In Isaac Asimov’s writings about science, he created “the three laws,” a set of rules designed by humans that robots must follow in that fictional society. Robots cannot harm human beings, they must obey humans (unless it conflicts with the first law), and they must protect themselves from harm (unless that conflicts with the first two laws).  With those in place, there should be no issues with the use of robots in society, but bending those laws provided interesting plots for many books and movies. There are three laws for sharps safety as well, but breaking those laws can be far more dangerous for healthcare workers.

It is not an exaggeration to call the safety guidelines about medical sharps “laws.” In the United States the Occupational Health and Safety Administration (OSHA) has created regulations about sharps which are found in the Bloodborne Pathogens standard. The safety rules from OSHA regarding needles and other sharps can be broken down into at least two sets of “three laws” for the sake of simplicity.

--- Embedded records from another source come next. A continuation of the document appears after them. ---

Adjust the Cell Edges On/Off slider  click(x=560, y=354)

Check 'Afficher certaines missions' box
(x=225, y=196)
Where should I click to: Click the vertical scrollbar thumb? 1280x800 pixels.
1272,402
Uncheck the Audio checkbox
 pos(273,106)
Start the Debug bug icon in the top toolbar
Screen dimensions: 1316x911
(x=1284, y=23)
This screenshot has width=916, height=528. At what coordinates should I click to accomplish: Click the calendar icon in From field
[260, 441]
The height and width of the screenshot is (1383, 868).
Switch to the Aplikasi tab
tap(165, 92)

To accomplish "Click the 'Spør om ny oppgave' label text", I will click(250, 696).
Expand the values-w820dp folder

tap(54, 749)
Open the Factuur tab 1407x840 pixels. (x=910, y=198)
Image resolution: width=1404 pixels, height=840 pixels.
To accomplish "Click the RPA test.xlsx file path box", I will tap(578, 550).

The first set of rules surrounds the actual use of sharps in healthcare. Needles cannot be recapped, bent, or sheared in any way (unless the employer can demonstrate that no alternative is feasible or that such action is required by a specific medical procedure). The practice is dangerous, and it needs to be avoided whenever possible. Needles and sharps need to placed into sharps containers as soon as possible after use. The longer a used sharp remains in the open, the more a risk for an exposure increases. The third law about sharps discusses the need to report needlestick injuries and exposures to OSHA. The employer is required to maintain a sharps injury log for the recording of injuries from contaminated sharps. The information in the sharps injury log must be recorded and maintained in such manner to protect the confidentiality of the injured employee. The log has to contain information about the type and brand of device involved in the incident, the department or work area where the exposure incident occurred, and an explanation of how the needle stick incident occurred.

The second set of three laws are about the actual containers used for sharps disposal. OSHA requires that that these containers are puncture-resistant and leak-proof. The containers must be labeled as biohazard, and they must have a lid on them at all times. Sharps containers must be prevented from tipping as well. That can be done by using carts or “dishes” which support the container.  Containers must be placed as near to areas where needles and other sharps are used as possible. Make it convenient and easy for staff to use the containers where they are needed. A fourth “law” that is largely unwritten is that sharps containers should be closed and replaced once they become at least ¾ full. Overfilling a sharps container is dangerous and has led to many unknown source exposures. Train staff to always replace full sharps containers quickly.

Breaking the laws regarding sharps can bring fines, and OSHA will certainly investigate an organization if many needle stick exposures are reported. The consequences for an exposed employee, however, can be far worse than any monetary punishment. Exposures from known sources have the advantage of being abler to obtain the disease status of the source patient(s). However, if the patient carries a bloodborne pathogen, specific treatments (not all pleasant) will be needed. Exposures from unknown sources are worse. Prophylactic treatment must occur since there is no way to test a source. For example, if someone is stuck after placing a needle into a full container, they cannot know which patient is the source. The prophylactic drugs used in these exposure cases cause unpleasant side effects, and if that can be avoided, it should.

In science fiction, bending or breaking the laws can create interesting and engaging stories. In the real world of healthcare, breaking the laws about sharps safety has only awful consequences. The stories are never good, and even if they have a happy ending (the source patient is negative for disease, for example), the cost of the testing and the personal stress are better if avoided altogether. Follow the sharps safety laws, and all employee safety stories can have a happy ending.